The American friends of Israel have told me, implicitly and not, that their Palestinian neighbors, strapped from birth with suicide bombs, would like nothing more in life than to kill a Jew or three, and so deserve to be demeaned indefinitely in occupation. This is nearly too offensive and moronic to engage, except to say the logic really operates in reverse: it is precisely because they have endured four generations of exile and dispossession that the banner of Hamas seems so appealing. “What I hate most about the occupation is how monstrous it’s made me,” a friend confided to me. “I hate Israel, and I hate hating them.”
The irony is that with every child killed “telegenically” in Gaza, Hamas grows indelibly stronger. And while there is something Newtonian in the impulse to applaud the drizzling of rockets over Tel Aviv, I wonder how we secularists would feel when the theocrats of Hamas come to rain on Ramallah’s modernish parade.
History has shown that whenever religious radicals volunteer “the answer” to political questions, the parties of god waste no time in embarrassing their once-oppressors, in their ruthlessness, and their fellow travelers, in their gullibility. Why presume Hamas would be much different? Hamas has proved itself to be both criminal and incompetent—not to mention suicidal (in more than one way). The most discomfiting thing about being a comrade of the Palestinian cause is having always to remind oneself that the enemy of one’s enemy might not be so friendly.
For many Palestinians, Hamas represents the only viable resistance to Israeli hegemony and the consumerist complacency of the Palestinian Authority. But the singular virtue of Hamas is precisely that: negation. Though I can make no pretense of being a Palestinian and can claim no privilege of belittling their aspirations, I cannot help but recall the words of Edward Said in 1994: “Here too there is intellectual responsibility for saying that resistance cannot only take the form of rejection. We must as an alternative revive the secular ideals of liberation and enlightenment….”
It is incumbent now to say that the answer to ethnoreligious nationalism cannot be more ethnoreligious nationalism, just as the response to barbaric war crimes ought not to be more war crimes. It slanders the name of resistance to be reduced to the murderous, militant mind; at the same time, it confirms to the world and to Israel that the Palestinians—both in Gaza and in the West Bank—are uninterested in and incapable of civility. Why should we permit the shedding of Palestinian blood to appease and to vindicate the rightward flight of Israel’s hawks? Or, for that matter, simply to convince Hamas’s wretched paupers that resistance still has teeth? It is for such petty vanities that little boys get blown to bits on Gaza’s beach.
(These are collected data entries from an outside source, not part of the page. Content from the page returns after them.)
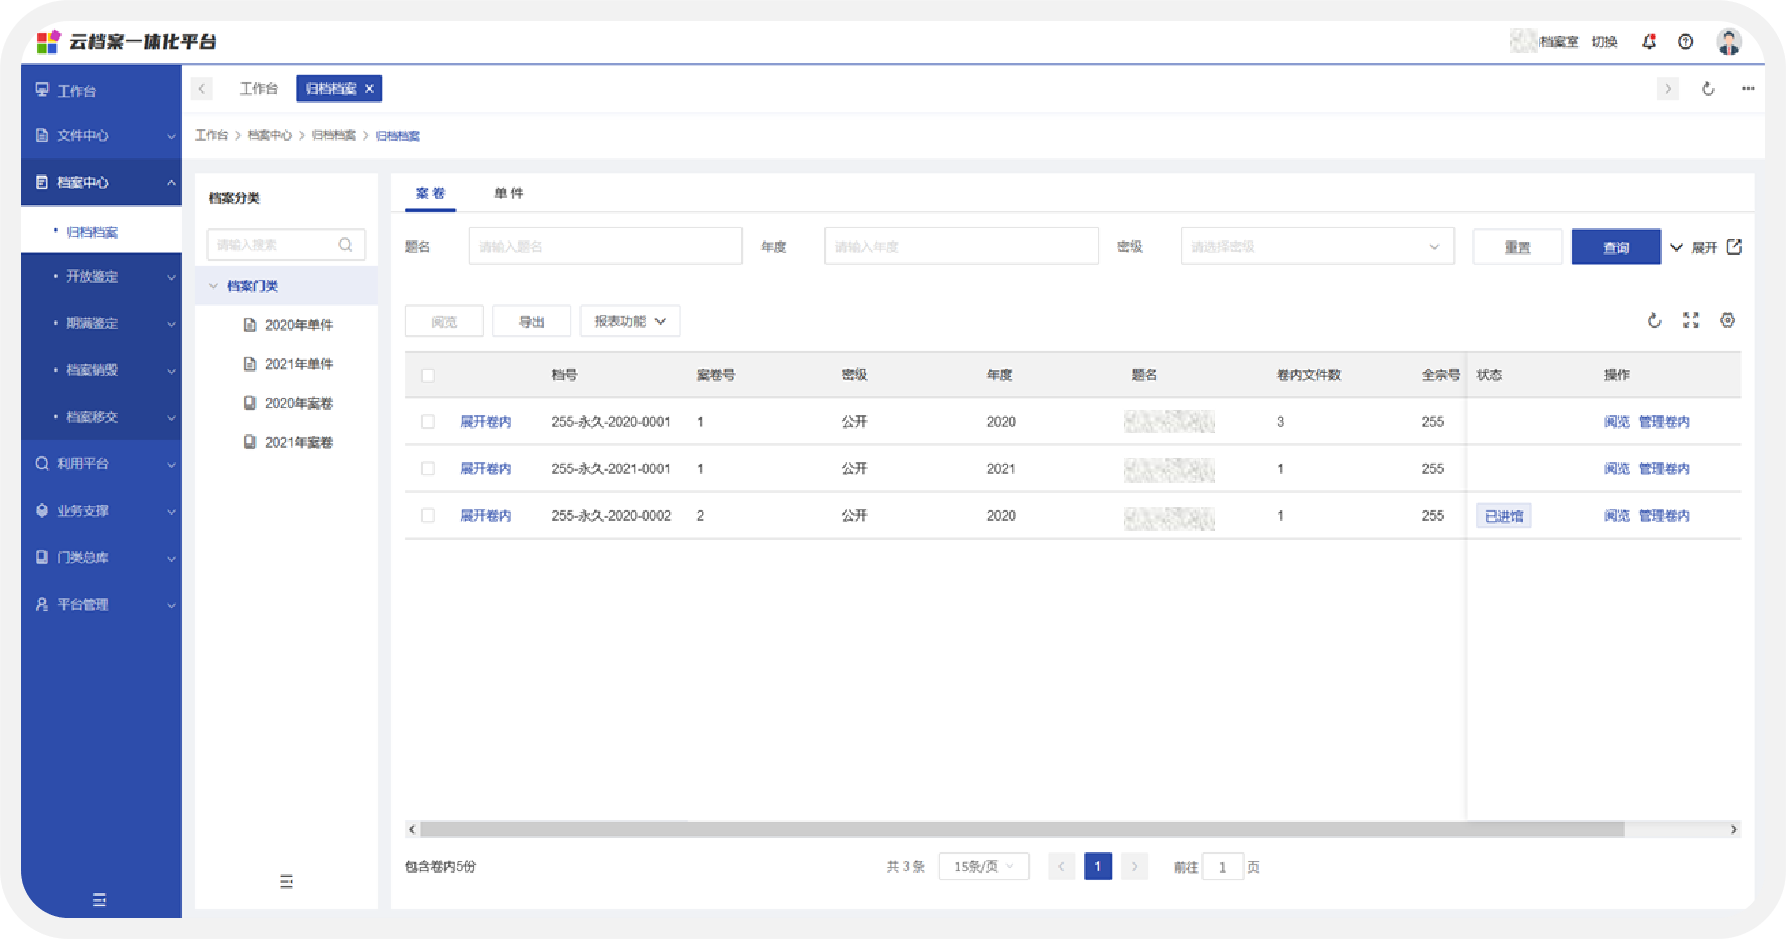
Task: Click the open-in-new-window icon beside 展开
Action: [x=1734, y=247]
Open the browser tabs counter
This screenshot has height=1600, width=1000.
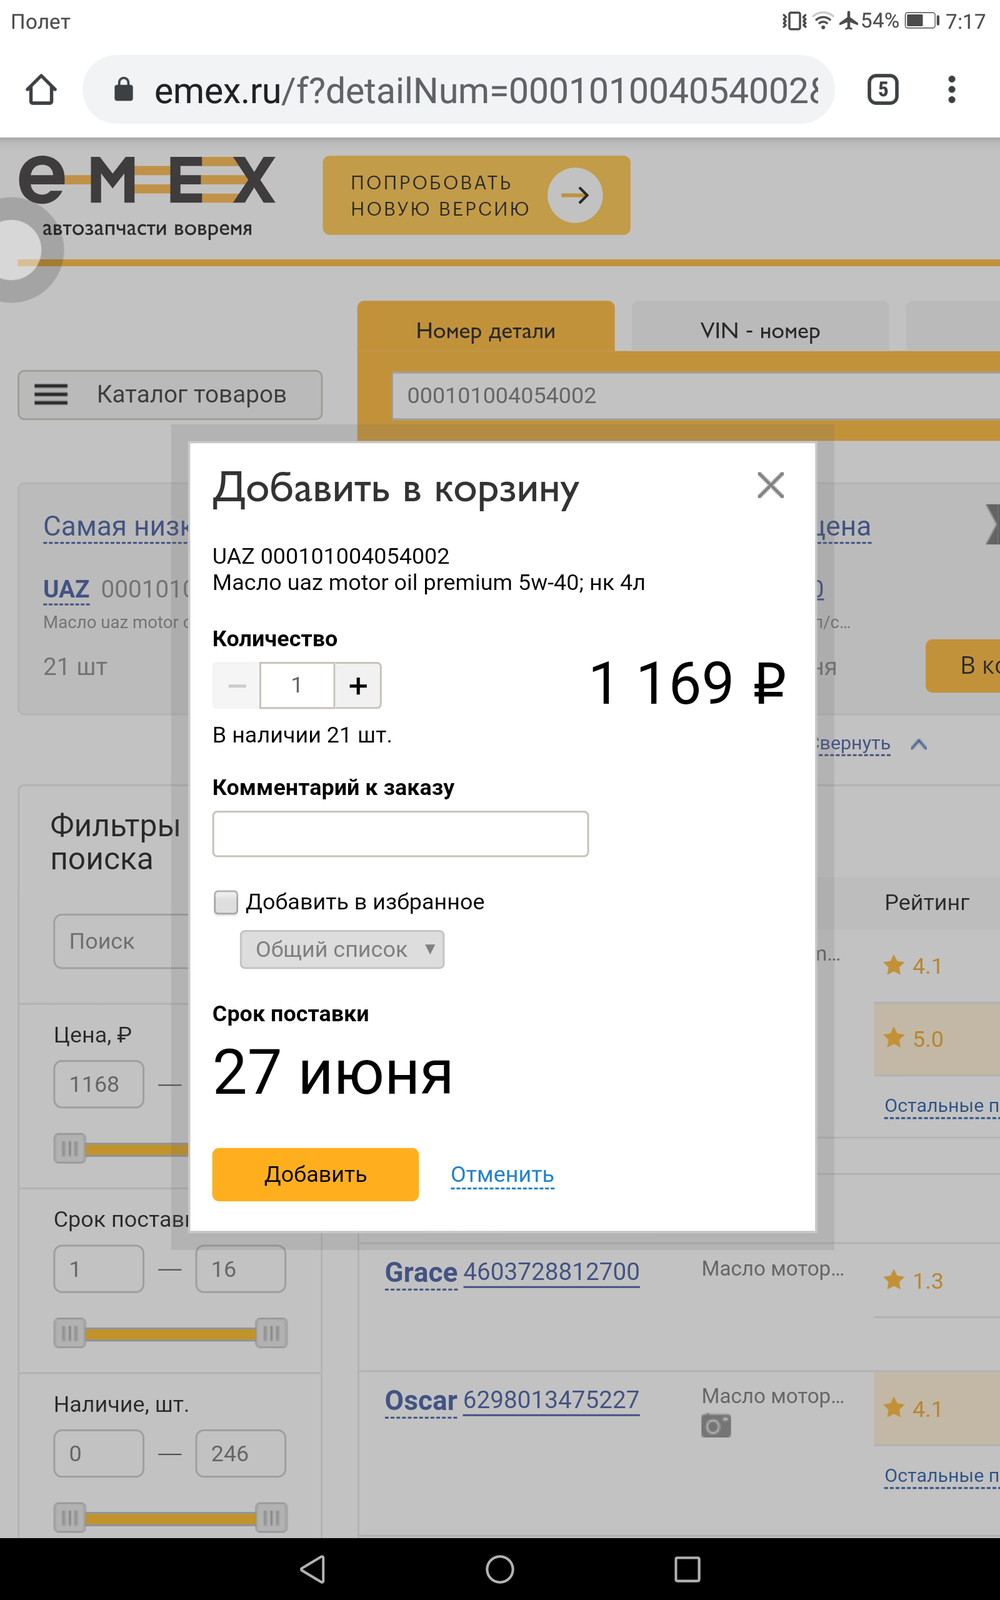pos(882,90)
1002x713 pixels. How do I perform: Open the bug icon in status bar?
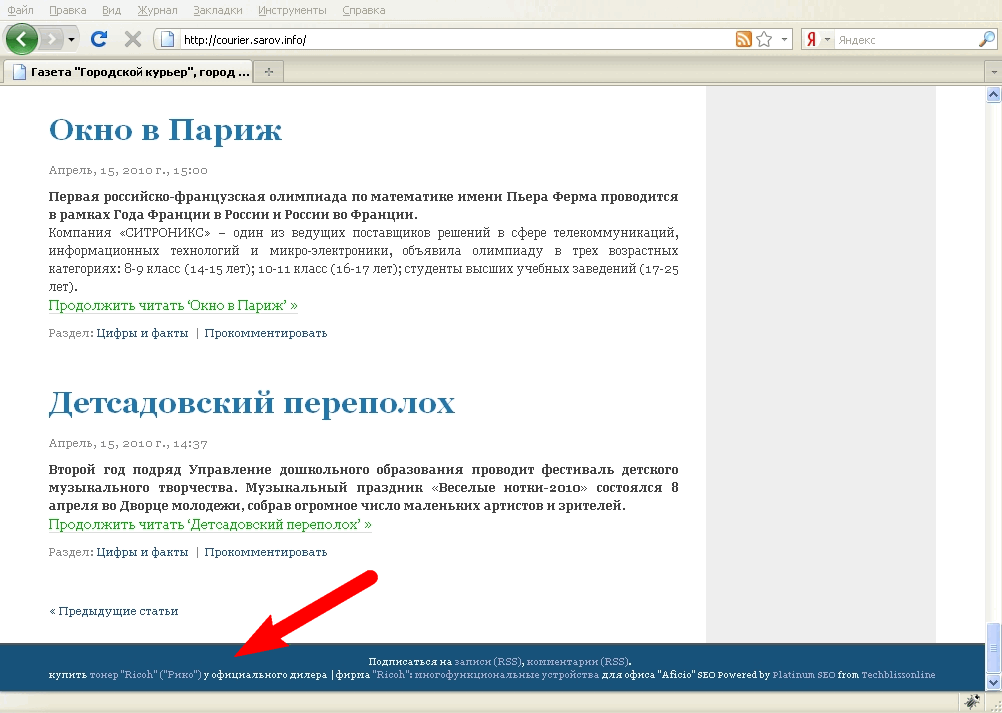pyautogui.click(x=969, y=703)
Yet one cannot let convenience or a compromised stability emasculate the Palestinian struggle. The civil, economic and political societies of Palestine and her allies must affirm the values of a secular resistance, with strategic and coordinated goals to subvert the occupation, to lay the groundwork for a genuinely liberatory movement. Only by upholding the norms of international law and civilized humanity can the intifada reach a moral high ground. This is a precarious position, but a better side of history to stand on than to fire the odd and futile rocket haphazardly at Haifa.